> **INPUT FOR THIS TASK**:
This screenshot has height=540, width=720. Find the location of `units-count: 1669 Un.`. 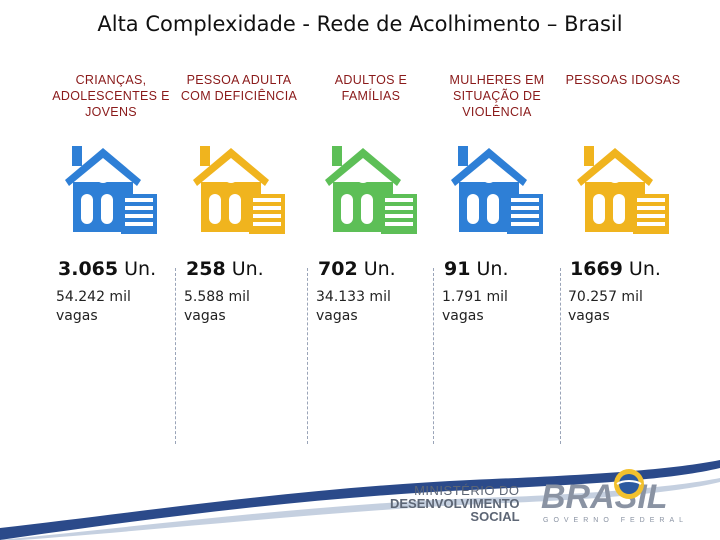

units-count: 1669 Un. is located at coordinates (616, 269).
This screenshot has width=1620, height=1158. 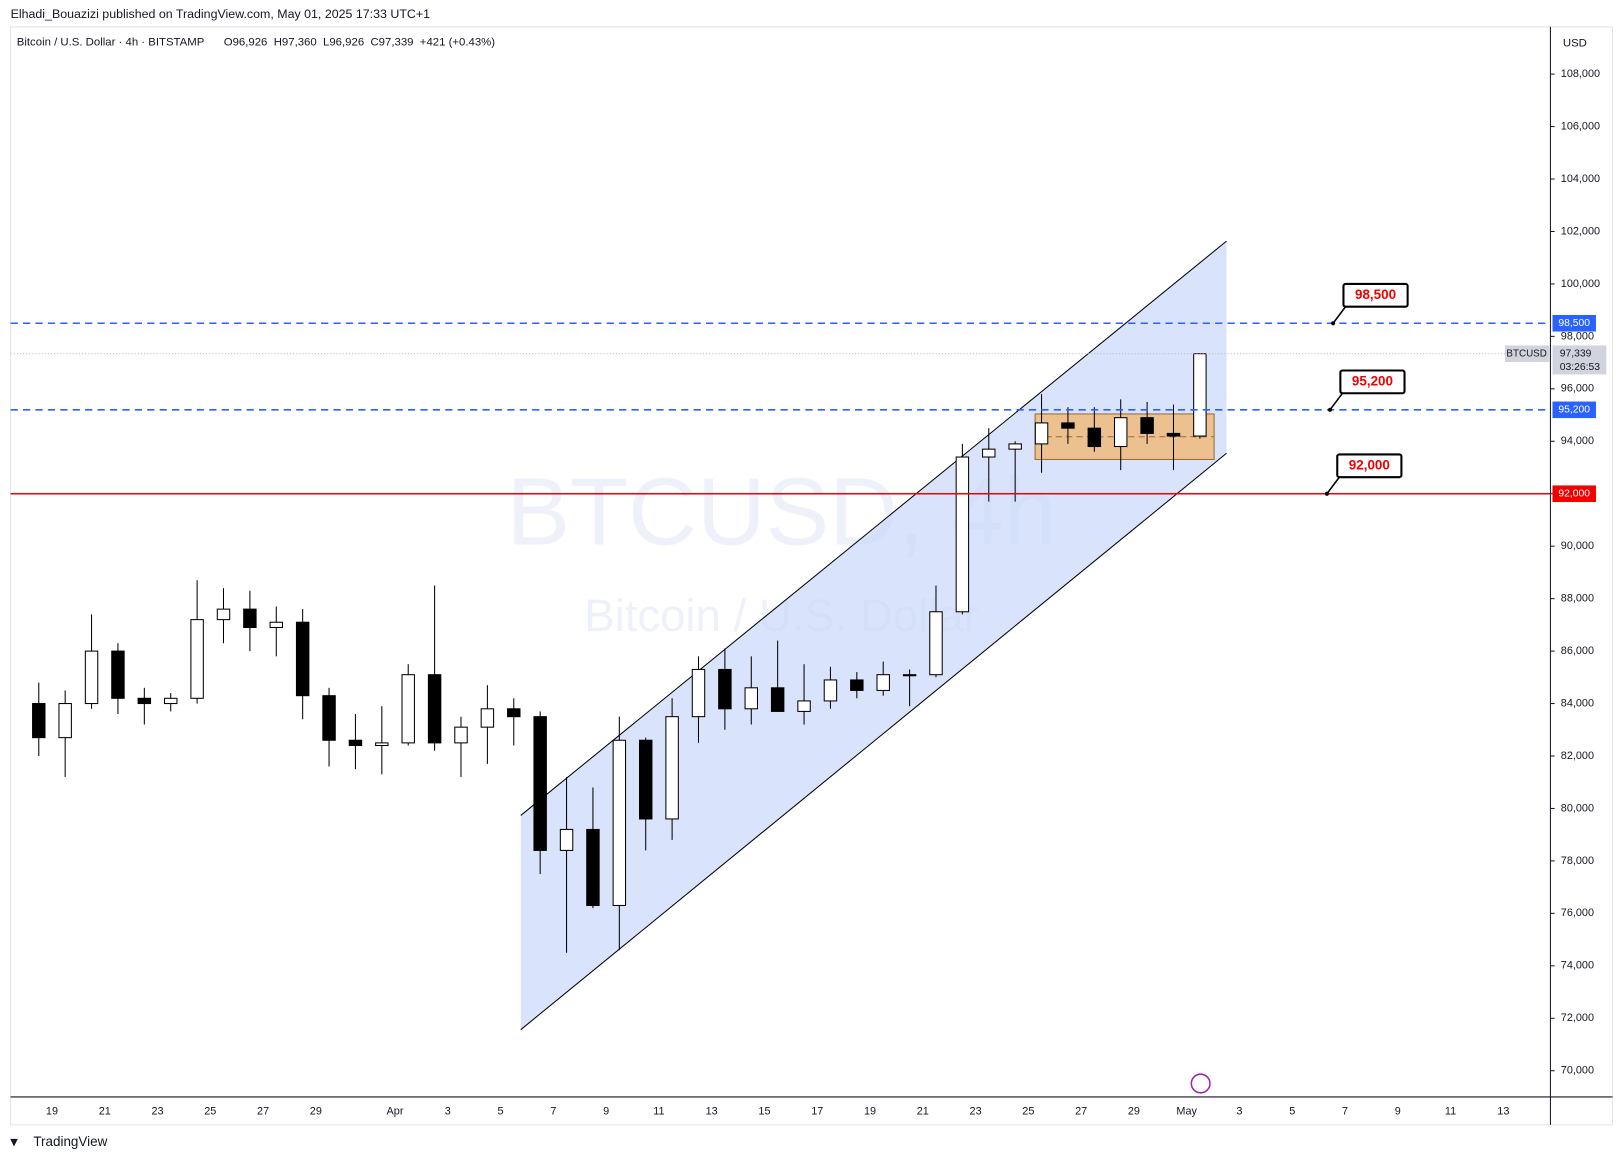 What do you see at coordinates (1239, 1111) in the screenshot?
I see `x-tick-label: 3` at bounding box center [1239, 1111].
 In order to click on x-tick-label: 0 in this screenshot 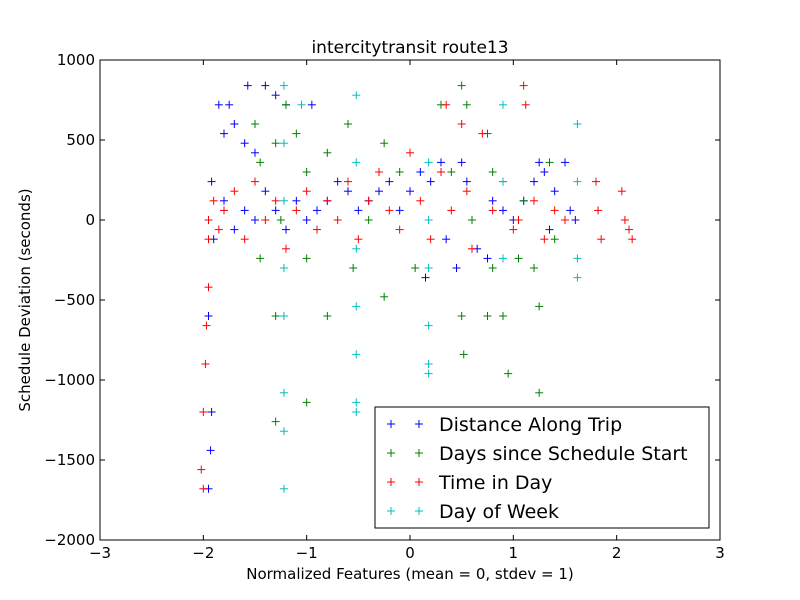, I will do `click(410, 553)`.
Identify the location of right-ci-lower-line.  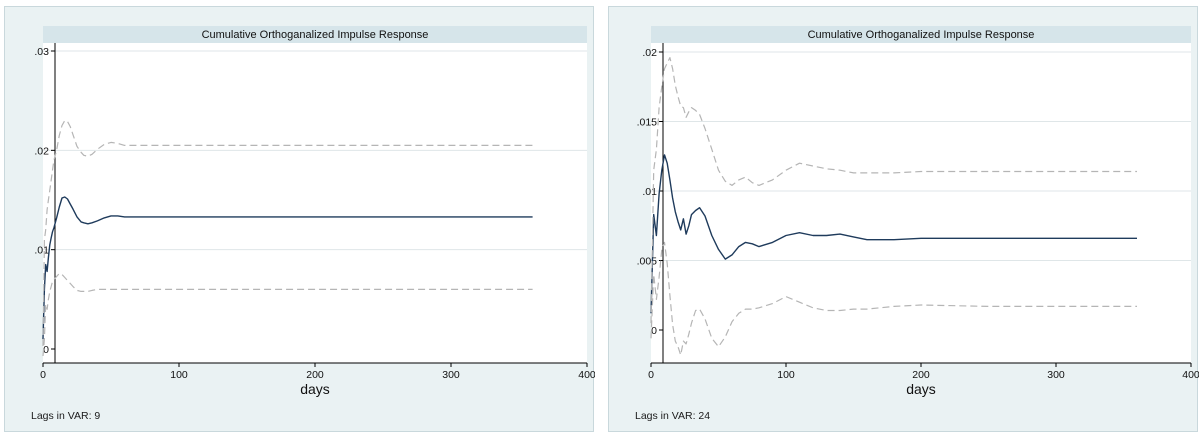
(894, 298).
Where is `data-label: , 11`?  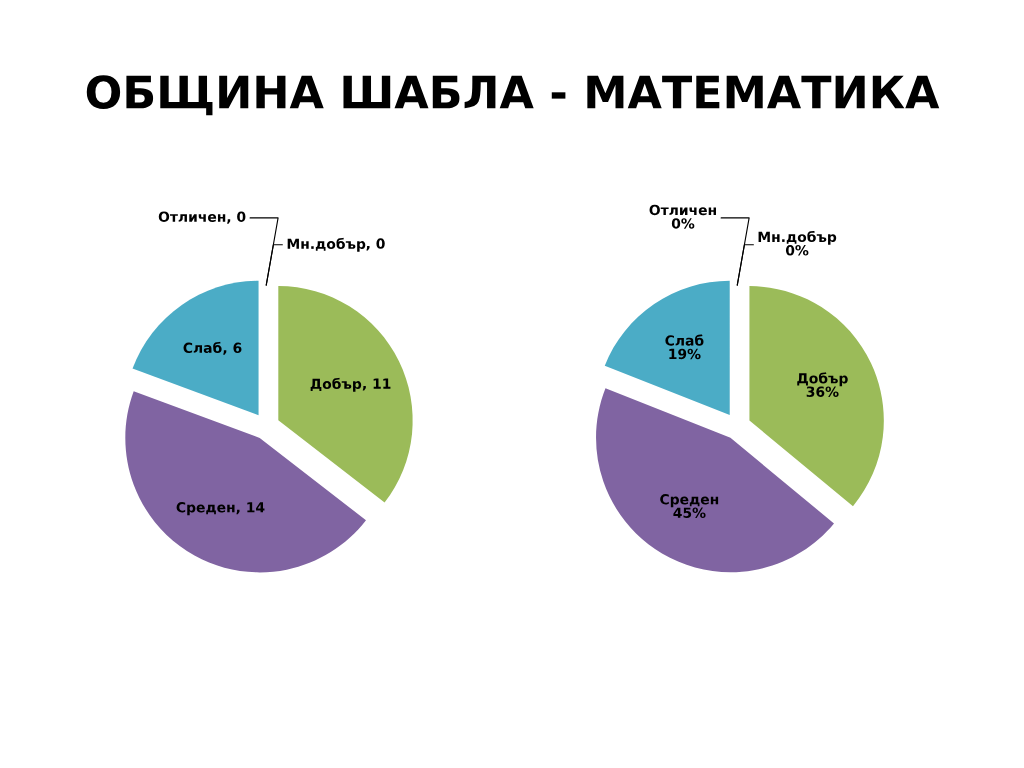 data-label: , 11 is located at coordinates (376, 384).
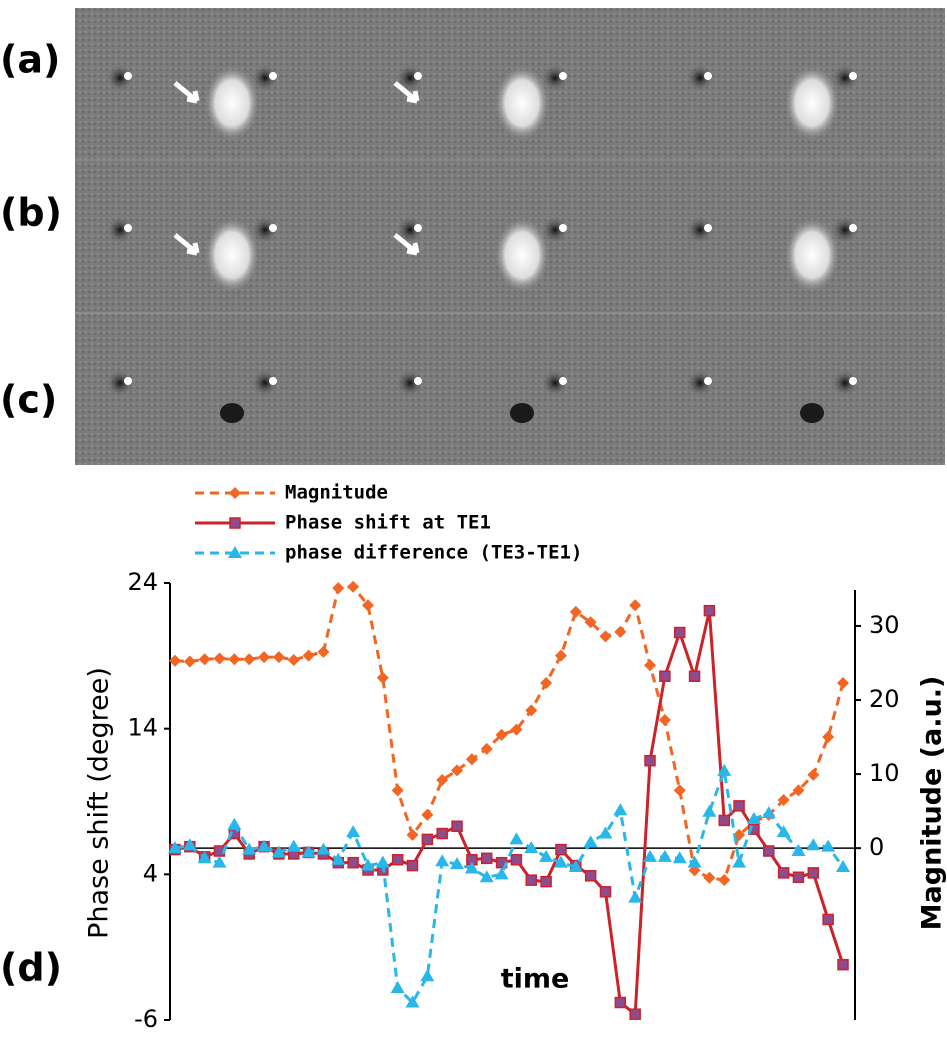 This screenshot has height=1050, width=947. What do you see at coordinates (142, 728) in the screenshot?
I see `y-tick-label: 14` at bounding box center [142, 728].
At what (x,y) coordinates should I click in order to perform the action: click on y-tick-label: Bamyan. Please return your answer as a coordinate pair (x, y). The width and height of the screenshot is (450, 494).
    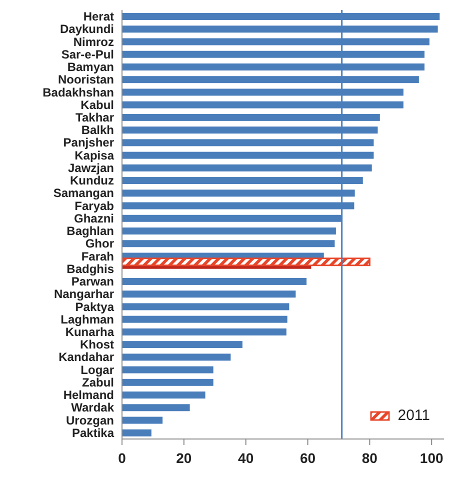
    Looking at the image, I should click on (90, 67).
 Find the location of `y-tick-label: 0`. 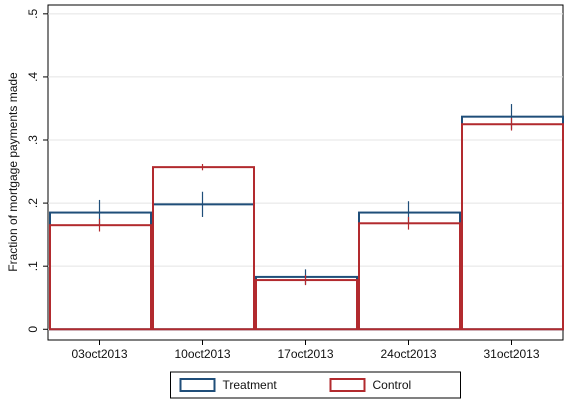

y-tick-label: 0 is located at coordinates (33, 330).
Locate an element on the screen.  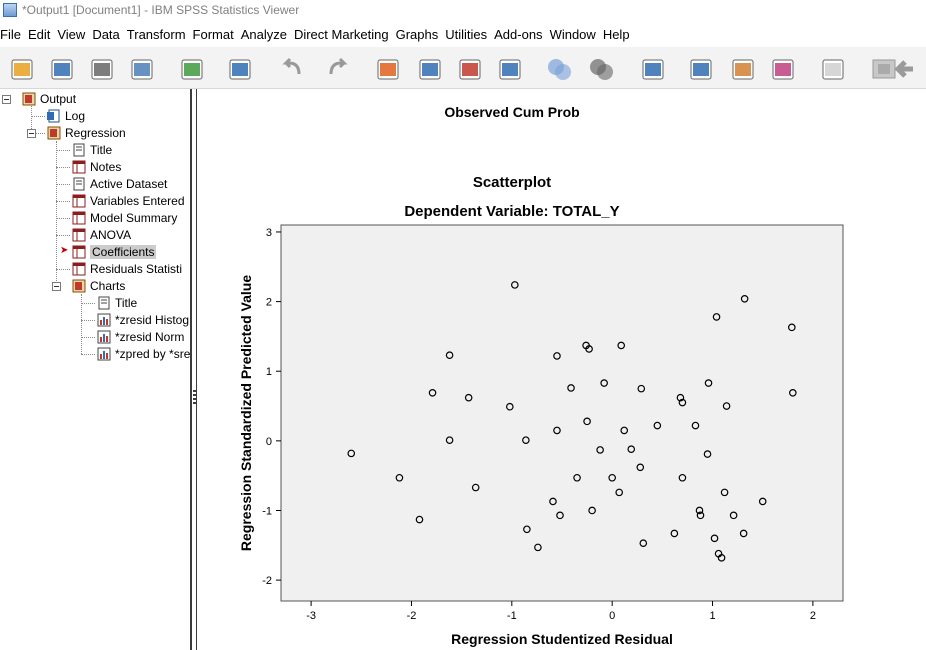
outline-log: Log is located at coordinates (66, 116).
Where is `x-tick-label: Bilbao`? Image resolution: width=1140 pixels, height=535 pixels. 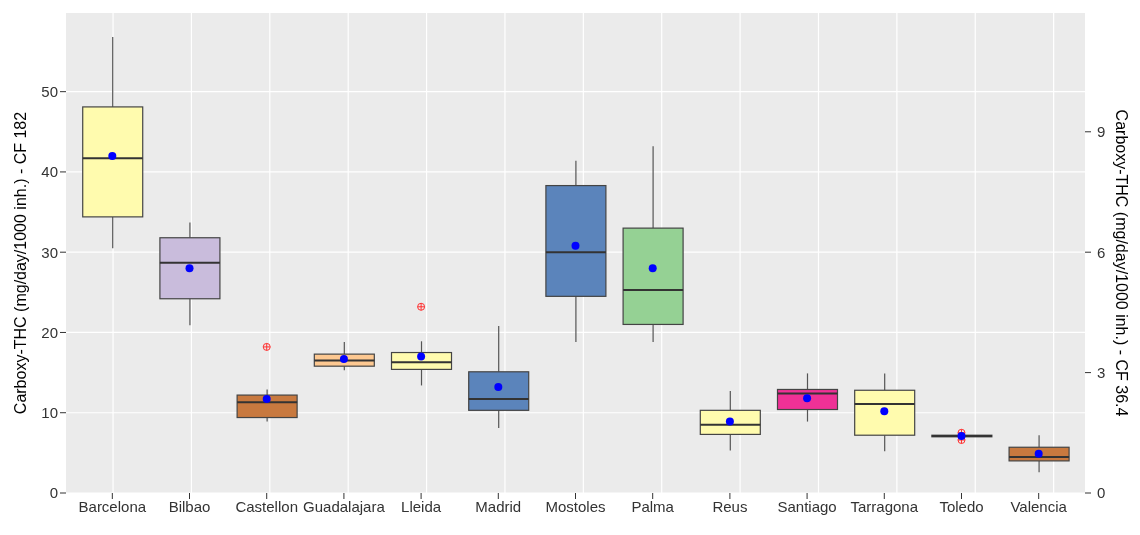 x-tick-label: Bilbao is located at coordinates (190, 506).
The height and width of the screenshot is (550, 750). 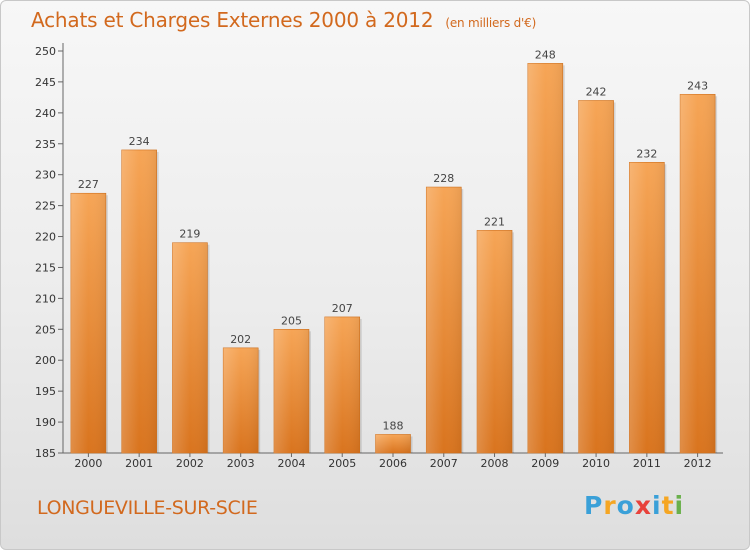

> **REQUIRED ACTION**: Output the entries as a numbered list, starting at the first line and ending at the line that contains "units-count: 1669 Un. is", with blank lines and pictures left out.

> **YOUR SOLUTION**:
1. This screenshot has height=540, width=720. Find the location of `units-count: 1669 Un.`. 
2. units-count: 1669 Un. is located at coordinates (616, 269).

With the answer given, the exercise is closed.